[start Provided passage]

This is your way to calm him down and encourage him not to be scared? Way to go!

----------


## nina

> This is your way to calm him down and encourage him not to be scared? Way to go!



Wow...way to miss the point completely!  ::roll::

----------


## Puffin

I've WILDed a good few times, each time I got minutely freaked out, until I reminded myself that I'm really just alone in my room, lying completely still, and that it's just SP. Just listen in to whispering you experience and know that it's like a dream - you can't be harmed. Think about this, too - you get an LD out of it! =D

----------


## Ceno

Here's my 2 cents.

This isn't like your experimenting with some weird drugs and things can go rotten. You're falling asleep, nothing bad is gonna happen. Ever.
The first I experienced SP I was scared shitless. Second time I was still a bit freaked out, but then I started getting auditory hallucinations and that scare me shitless. Point is, with every WILD attempt, you discover something new and it's fucking scary. But, with every WILD, you grow more confident and you know it's gonna be a surprise. It's engaging and exciting. After a while you get into the right mindset: pay the ticket, enjoy the ride. And there's nothing quite the ride in a WILD.

[end Provided passage]

#### Problem statement:
Write out the part of the forum thread above from "Here's my 2" to "gonna happen. Ever.", word for word.

[start Given information]

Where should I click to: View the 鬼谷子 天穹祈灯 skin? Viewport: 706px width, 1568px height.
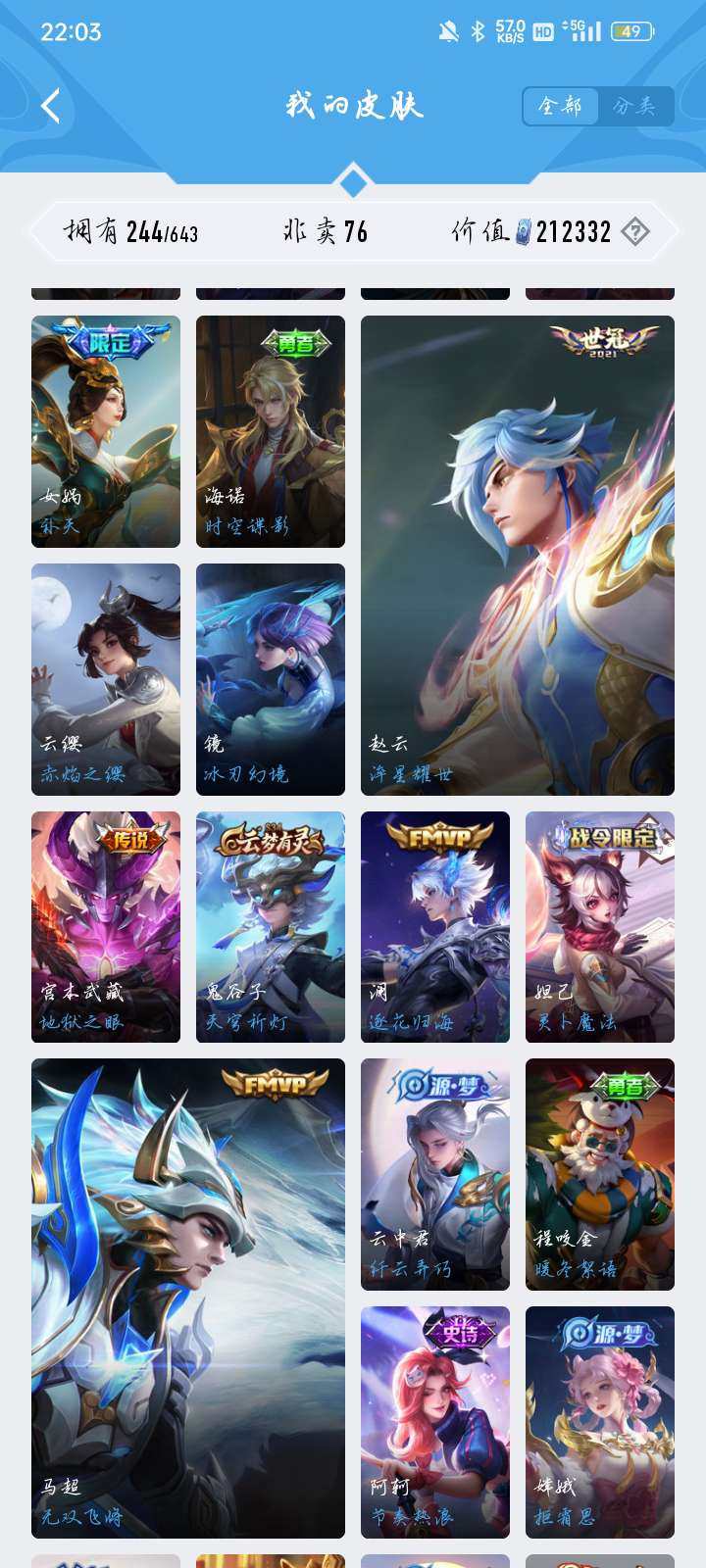(271, 926)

[end Given information]

#### Exercise answer:
Here's my 2 cents.

This isn't like your experimenting with some weird drugs and things can go rotten. You're falling asleep, nothing bad is gonna happen. Ever.